Neuroscientist and Einstein Visiting Fellow Panayiota Poirazi builds computational models of the tree-like dendrites that exist in the brain to better understand their role and to translate their functions into artificial knowledge. One of her aims is to teach algorithms to base their learning on prior knowledge in the same way that humans do.
Dendrites spread like tree branches, which is why their name stems from the Greek word dendron meaning tree. However, some people also call them butterflies of the brain because they seem to fly out of the neurons’ cell bodies as if they are trying to escape somewhere. You can think of this as a process of continuous growth. They form very elaborate structures, which are different for every cell type in the brain. To me, they are highly artistic.
I’m a dendrites aficionado. I want to come to a very detailed understanding of how these structures contribute to brain computations such as memory, the ability to change in response to learning, and the ability to adjust to environmental changes.
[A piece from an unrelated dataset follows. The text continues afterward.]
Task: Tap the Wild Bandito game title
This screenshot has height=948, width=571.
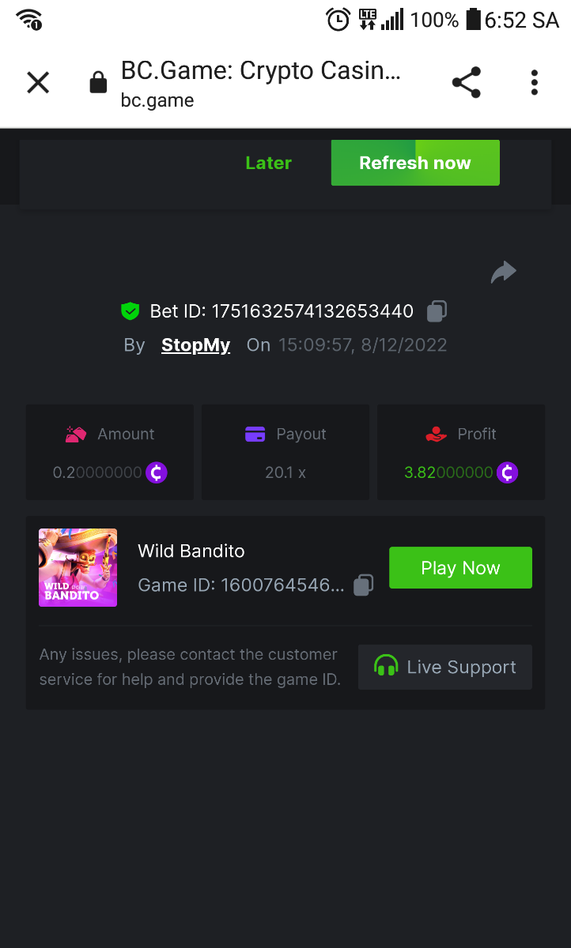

But I also want to find ways to transfer these computations into artificial systems to create better machine learning algorithms. We have already seen major progress in this. Artificial intelligence has been able to solve problems in video games and, more recently, the protein folding problem. The ability to mimic reasoning is a problem that still needs to be solved, namely the ability to make decisions based on logical conclusions or learn new tasks by capitalizing on known things. We think that some features of dendrites could improve this kind of “transfer learning” in artificial systems if we are able to translate them into our models.
I have always wanted to work on the experimental side of neuroscience as well. Collaborating with Matthew Larkum’s lab at the Humboldt University of Berlin – one of the best labs in the world for studying dendrites – provides a unique opportunity to master the experimental skills we want to start using in our home lab. It is a bi-directional project. The idea is to transfer all the experimental data we get from the Berlin lab into computational models. We have already published a major finding in Science in 2020, based on a discovery by the Berlin lab of a completely new computation carried out by human dendrites; a local response which we call the dendritic spike. We then used models to show that a dendrite with this particular computation can solve the Exclusive-OR (XOR) problem; a mathematical problem, which was thought to be solvable only by large neural networks. This might help to explain the differences between human and animal brains.
We are also jointly looking into behavioural flexibility. We want to understand how the brain allows us to adapt to changes in the environment. Our hypothesis is that dendrites play an important role in this. We are hoping to figure out the basic mechanism behind it, with a combination of experiments in mice and computational models – including optogenetic methods, a technique allowing to control cell activity with light. If we find answers, we might be able to propose new targets for pharmaceutical interventions that could help people with adaptability or flexibility problems that occur in patients with depression or schizophrenia, and in normal aging. But this can only be the second stage in the process. I am a strong proponent of the blue-sky approach. History has told us that the greatest scientific discoveries were achieved when people were free to explore crazy ideas. And let’s not forget that a huge number of scientific discoveries were made by chance.